I was fascinated by this version of a Pyrrhic victory—to win and lose at the same time. I was tempted by the beauty of the term “winner’s curse,” which was first presented in a 1971 paper called “Competitive Bidding in High-Risk Situations,” by E. C. Capen, R. V. Clapp, and W. M. Campbell. I tried to think of a novel in which someone would win an auction that exacts a steep emotional price. It occurred to me: What if the item at auction were not a thing but a person? What might winning cost then?
My first thanks for The Winner’s Curse goes to Vasiliki. I must also acknowledge several texts that kept me company while writing. Although the world I’ve presented in these pages is my own and has no concrete connection to the real world, I was inspired by antiquity, in particular the Greco-Roman period after Rome had conquered Greece and enslaved its population in the expected way of the time; slavery was a common consequence of war. Two books helped me think about the mentality of that period: Marguerite Yourcenar’s novel Memoirs of Hadrian and Thucydides’ The History of the Peloponnesian War (which I paraphrase at one point). The poem that Kestrel reads in her library is very close to Ezra Pound’s opening of Canto I (which in turn echoes Homer’s The Odyssey): “And then went down to the ship, / Set keel to breakers, forth on the godly sea.”
So I give thanks to my reading … and to my readers. Many friends read and commented on The Winner’s Curse. Some read a chapter, others whole sections, and others multiple drafts. Thank you: Genn Albin, Marianna Baer, Betsy Bird, Elise Broach, Donna Freitas, Daphne Grab, Mordicai Knode, Kekla Magoon, Caragh O’Brien, Jill Santopolo, Eliot Schrefer, Natalie Van Unen, and Robin Wasserman. Your advice has been indispensable.

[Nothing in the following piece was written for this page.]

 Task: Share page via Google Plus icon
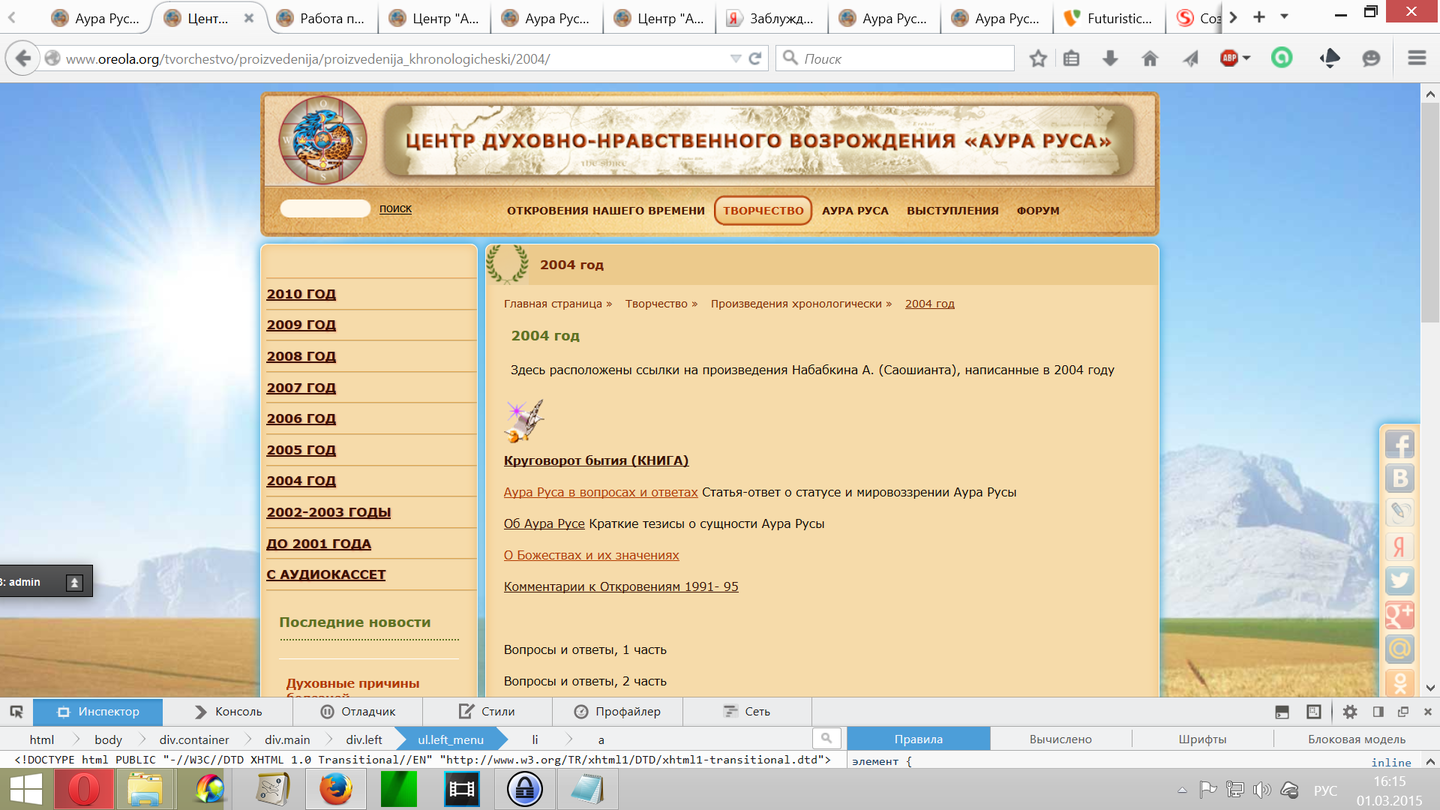[x=1399, y=615]
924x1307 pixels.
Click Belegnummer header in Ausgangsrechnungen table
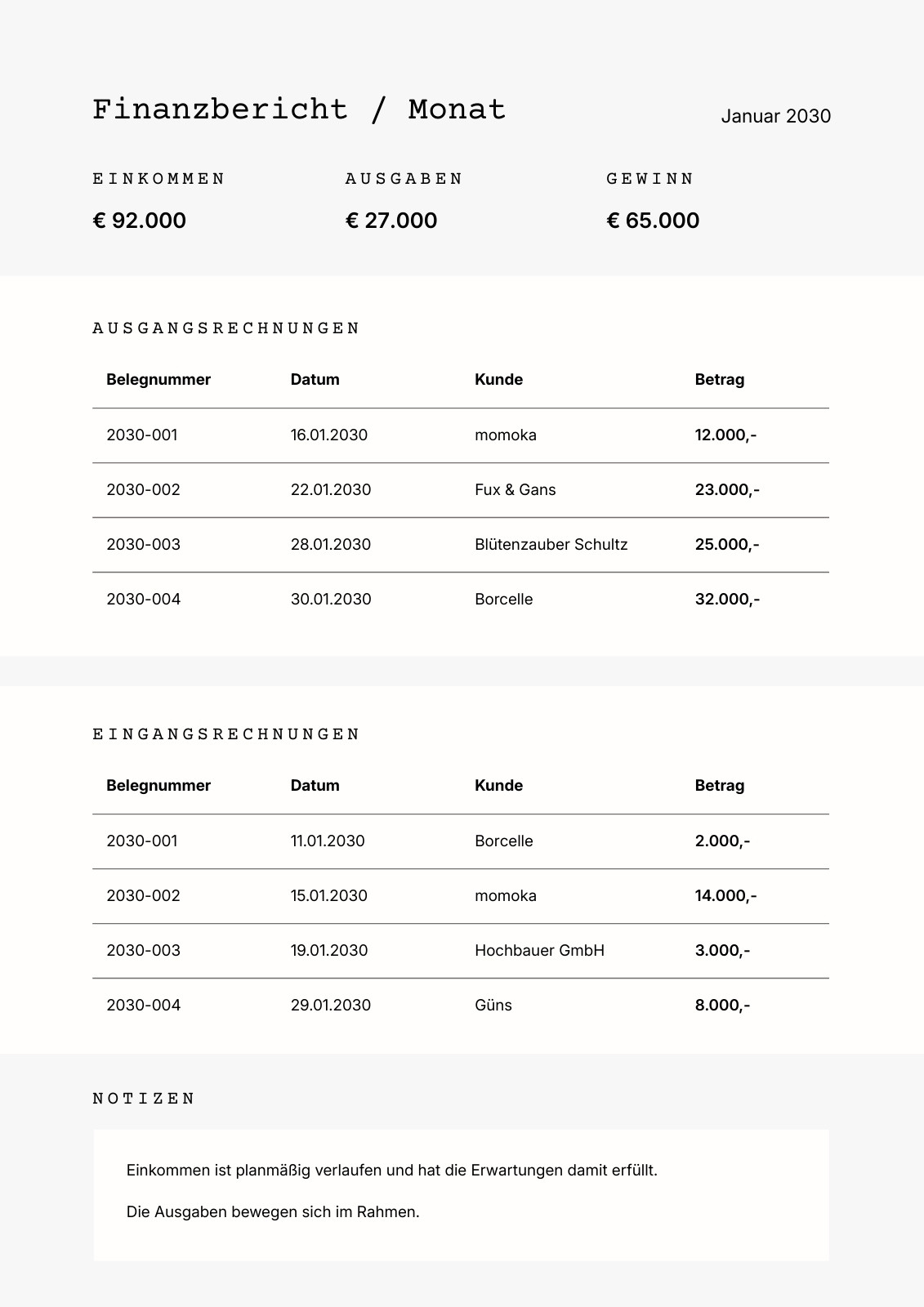(x=158, y=380)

Thanks also to those who have discussed this project with me, and offered ideas or moral support (often both!): Kristin Cashore, Jenny Knode, Thomas Philippon, and Robert Rutkoski (who came up with the phrase “the code of the call”). Nicole Cliffe, Denise Klein, Kate Moncrief, and Ivan Werning had really useful things to say about horses. David Verchere, as usual, was my go-to expert on ships and sailing. Tiffany Werth, Georgi McCarthy, and many Facebook friends chimed in on questions about language.
I have two small, sweet sons, and couldn’t have written this book without help taking care of them. Thanks to my parents, in-laws, and babysitters: Monica Ciucurel, Shaida Khan, Georgi McCarthy, Nora Meguetaoui, Christiane and Jean-Claude Philippon, and Marilyn and Robert Rutkoski.
I’m very grateful to those who look out for me. My wise and warm agent, Charlotte Sheedy, and her team: Mackenzie Brady, Carly Croll, and Joan Rosen. My insightful editor, Janine O’Malley, who makes every book so much better. Simon Boughton, for valuing details. Joy Peskin, for being such a wonderful advocate. Everybody else at FSG and Macmillan, for their verve and delight in bringing books into this world, especially Elizabeth Clark, Gina Gagliano, Angus Killick, Kate Leid, Kathryn Little, Karen Ninnis, Karla Reganold, Caitlin Sweeny, Allison Verost, Ksenia Winnicki, and Jon Yaged. Thank you.